In a recent installation in the wood-paneled period rooms of the Ringling Museum in Florida, Precarious Possessions: Crib, Cradle and Sideboard with Blue China, Lipman portrays the three stages of life with full-sized glass re-creations of furniture. The crib and cradle represent the beginning and end of life—the cradle modeled on a rocking bed once used by the Shakers to soothe the sick or elderly, protecting them from drafts and bed sores. The artist has cut off the legs and part of the side frame and slats at the footboard end of the crib so that it appears to be sinking into unstable ground. In its simplicity, the unadorned cradle is only one remove from a casket. The elusive quality, the fragility, of the glass and the juxtaposition of the empty pieces remind us that the body is mortal. 

The third piece in the exhibition is a side table adorned with numerous decorative objects - I don't own an image of this piece, but I found this one online.




The Modern review continues:

Perhaps we compensate for this realization by acquiring material objects, but the furnishings are meant to raise the question that Lipman herself asks: “What kind of comfort” does that bring, or “perhaps doesn’t bring us?”

The disorienting new realities of social distance, self-isolation, illness and fear have sent everyone scuttling home. At home, we care, we console, and we embrace. Have our possessions suddenly lost their attraction?

Glass is beautiful, but it is breakable. The crib is sinking into the earth. The adult cradle (an idea that I love!) looks too ethereal to hold human weight. 

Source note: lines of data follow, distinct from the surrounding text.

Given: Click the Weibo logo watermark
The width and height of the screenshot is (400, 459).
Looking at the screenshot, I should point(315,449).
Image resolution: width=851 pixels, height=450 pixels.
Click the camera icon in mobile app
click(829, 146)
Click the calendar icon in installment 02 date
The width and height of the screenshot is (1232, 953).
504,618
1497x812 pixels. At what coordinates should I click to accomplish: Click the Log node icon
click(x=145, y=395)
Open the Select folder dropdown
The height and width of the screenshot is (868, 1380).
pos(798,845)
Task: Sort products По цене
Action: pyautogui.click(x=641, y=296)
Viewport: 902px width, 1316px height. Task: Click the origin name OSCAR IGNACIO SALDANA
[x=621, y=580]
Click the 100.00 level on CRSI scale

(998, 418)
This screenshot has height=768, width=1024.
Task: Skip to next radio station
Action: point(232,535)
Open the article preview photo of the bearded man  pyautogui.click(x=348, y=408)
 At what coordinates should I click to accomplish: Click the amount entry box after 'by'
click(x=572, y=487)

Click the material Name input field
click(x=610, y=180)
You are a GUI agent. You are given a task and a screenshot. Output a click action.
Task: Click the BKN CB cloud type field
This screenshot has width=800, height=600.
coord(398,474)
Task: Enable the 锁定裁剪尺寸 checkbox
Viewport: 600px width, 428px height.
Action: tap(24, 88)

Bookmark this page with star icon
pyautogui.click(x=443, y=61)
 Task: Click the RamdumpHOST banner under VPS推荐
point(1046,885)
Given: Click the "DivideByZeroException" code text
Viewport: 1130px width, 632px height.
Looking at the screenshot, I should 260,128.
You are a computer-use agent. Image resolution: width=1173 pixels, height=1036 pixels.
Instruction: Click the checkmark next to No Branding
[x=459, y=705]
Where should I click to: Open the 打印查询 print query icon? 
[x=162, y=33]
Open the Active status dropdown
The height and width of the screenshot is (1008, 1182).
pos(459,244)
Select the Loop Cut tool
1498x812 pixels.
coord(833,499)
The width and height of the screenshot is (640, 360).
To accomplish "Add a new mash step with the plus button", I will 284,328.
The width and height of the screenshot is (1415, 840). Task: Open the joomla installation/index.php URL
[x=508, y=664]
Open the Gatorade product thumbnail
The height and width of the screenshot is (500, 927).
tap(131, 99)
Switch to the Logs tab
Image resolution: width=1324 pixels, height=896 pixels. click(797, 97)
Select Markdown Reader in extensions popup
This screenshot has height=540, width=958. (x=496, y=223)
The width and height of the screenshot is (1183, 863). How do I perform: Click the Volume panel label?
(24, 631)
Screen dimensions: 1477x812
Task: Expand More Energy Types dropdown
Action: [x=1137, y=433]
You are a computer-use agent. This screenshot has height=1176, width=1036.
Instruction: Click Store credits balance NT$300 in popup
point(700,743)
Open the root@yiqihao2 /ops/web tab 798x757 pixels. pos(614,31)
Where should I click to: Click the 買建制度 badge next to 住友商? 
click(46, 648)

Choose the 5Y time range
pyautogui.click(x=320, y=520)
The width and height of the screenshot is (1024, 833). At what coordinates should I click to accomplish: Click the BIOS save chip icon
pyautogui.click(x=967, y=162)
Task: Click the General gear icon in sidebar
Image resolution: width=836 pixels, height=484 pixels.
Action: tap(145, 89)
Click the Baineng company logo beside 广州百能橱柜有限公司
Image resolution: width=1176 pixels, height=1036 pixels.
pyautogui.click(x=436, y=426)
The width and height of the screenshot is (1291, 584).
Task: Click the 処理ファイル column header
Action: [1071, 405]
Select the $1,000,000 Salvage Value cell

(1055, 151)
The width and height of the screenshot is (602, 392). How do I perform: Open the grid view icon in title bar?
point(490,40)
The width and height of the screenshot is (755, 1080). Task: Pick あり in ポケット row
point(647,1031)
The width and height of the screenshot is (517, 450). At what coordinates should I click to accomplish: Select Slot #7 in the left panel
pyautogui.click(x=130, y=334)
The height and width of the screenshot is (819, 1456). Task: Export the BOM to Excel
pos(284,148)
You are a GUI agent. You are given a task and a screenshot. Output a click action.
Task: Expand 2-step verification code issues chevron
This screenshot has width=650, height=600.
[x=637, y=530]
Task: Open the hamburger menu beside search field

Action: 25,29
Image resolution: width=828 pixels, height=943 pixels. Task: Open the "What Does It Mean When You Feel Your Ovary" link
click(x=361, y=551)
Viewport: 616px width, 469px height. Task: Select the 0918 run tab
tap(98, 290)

Maybe all that truly matters after all is the love and care we have for each other because that is what I think of and remember when I look at these sculptures. Our 'stuff' doesn't matter. What matters is the love we have for each other here and now. That is what stays.

Which reminded me of this passage in one of our family's favourite books, The Velveteen Rabbit

"Real isn't how you are made,' said the Skin Horse. 
'It's a thing that happens to you. When a child loves 
you for a long, long, not just to play with, but REALLY 
loves you, then you become Real.'

'Does it hurt?' asked the Rabbit.

'Sometimes,' said the Skin Horse, for he was always
truthful. 'When you are Real you don't mind being hurt.'

'Does it happen all at once, like being wound up,' he 
asked, 'or bit by bit?'

'It doesn't happen all at once,' said the Skin Horse. 
'You become. It takes a long time. That's why it
doesn't happen often to people who break easily, or
have sharp edges, or who have to be carefully kept.
Generally by the time you are Real, most of your 
hair has been loved off, and your eyes drop out and 
you get loose in the joints and very shabby. But these 
things don't matter at all, because once you are Real
you can't be ugly, except to people who don't understand."
- Margery Williams Bianco, The Velveteen Rabbit


1 comment:

ninente said...

This was heartwarming to read. I found a PDF of the book and will read it. Thank you.